The hematologists from Moffitt Cancer Center and MD Anderson discussed managing CAR T-cell therapy-associated toxicities.
This content originally appeared on our sister site, OncLive.
OncLive spoke with Bijal Shah, MD, MS, associate member, Department of Malignant Hematology, Moffitt Cancer Center, and Michael Wang, MD, professor, Department of Lymphoma & Myeloma, The University of Texas MD Anderson Cancer Center, to learn more about managing chimeric antigen receptor (CAR) T-cell therapy–related cytokine release syndrome (CRS) and neurotoxicity in leukemia and lymphoma.
Shah and Wang discussed strategies that may mitigate emerging CRS in patients with leukemia or lymphoma who receive CAR T-cell therapy, including earlier integration with tocilizumab (Actemra) and, in some cases, corticosteroids.
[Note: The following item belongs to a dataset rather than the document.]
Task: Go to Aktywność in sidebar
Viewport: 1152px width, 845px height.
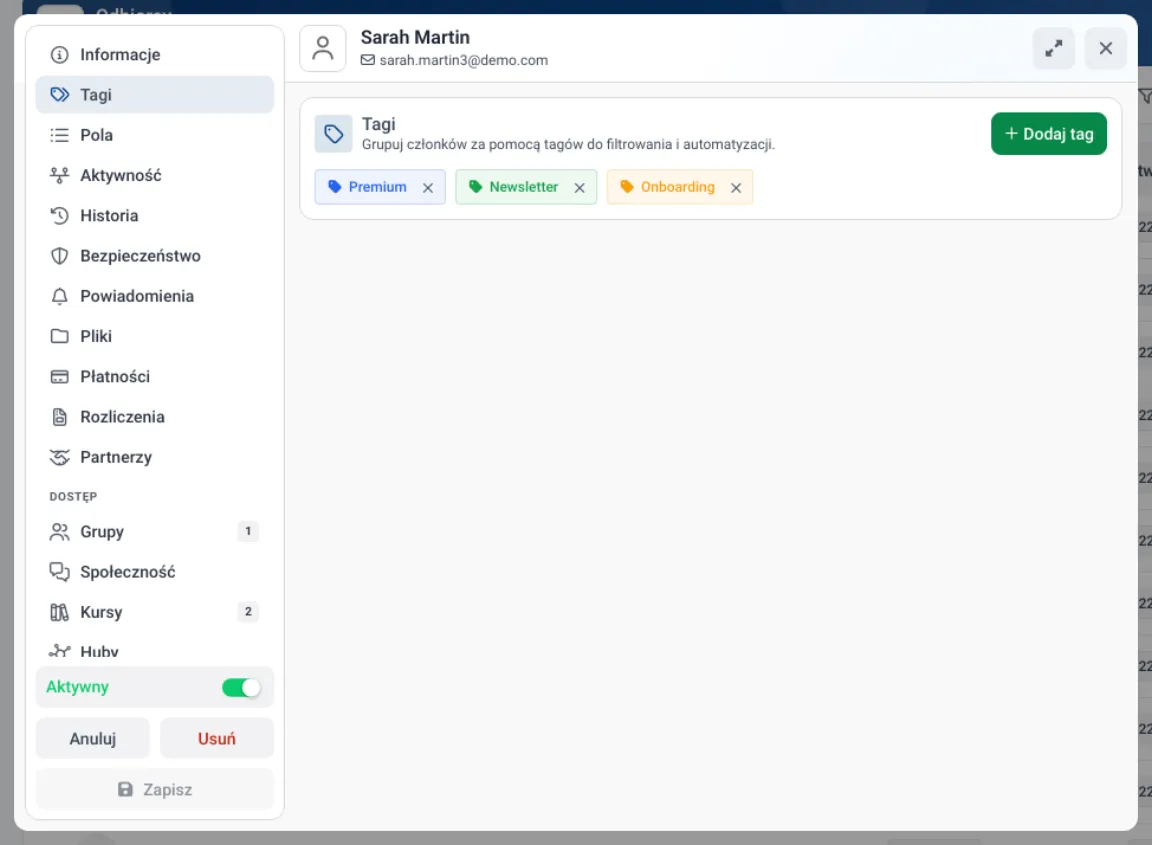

However, determining when to intervene with these therapies can be difficult and requires balance.
For example, early intervention with steroids can hinder T-cell expansion, whereas late intervention can leave a patient with more severe CRS that is associated with high fever, hypotension, and hypoxia, Wang explains. Moreover, untreated neurotoxicity can cause seizures and late-onset toxicities.
As such, one strategy for managing CRS includes early intervention with tocilizumab, punctuated doses of corticosteroids, and close monitoring, Shah explains. However, tocilizumab does not treat neurotoxicity and, although effective, utilizing steroids sparingly can exacerbate neurotoxicity. Ultimately, a balance between therapeutic intervention and managing emerging CRS and neurotoxicity is needed, Shah and Wang conclude.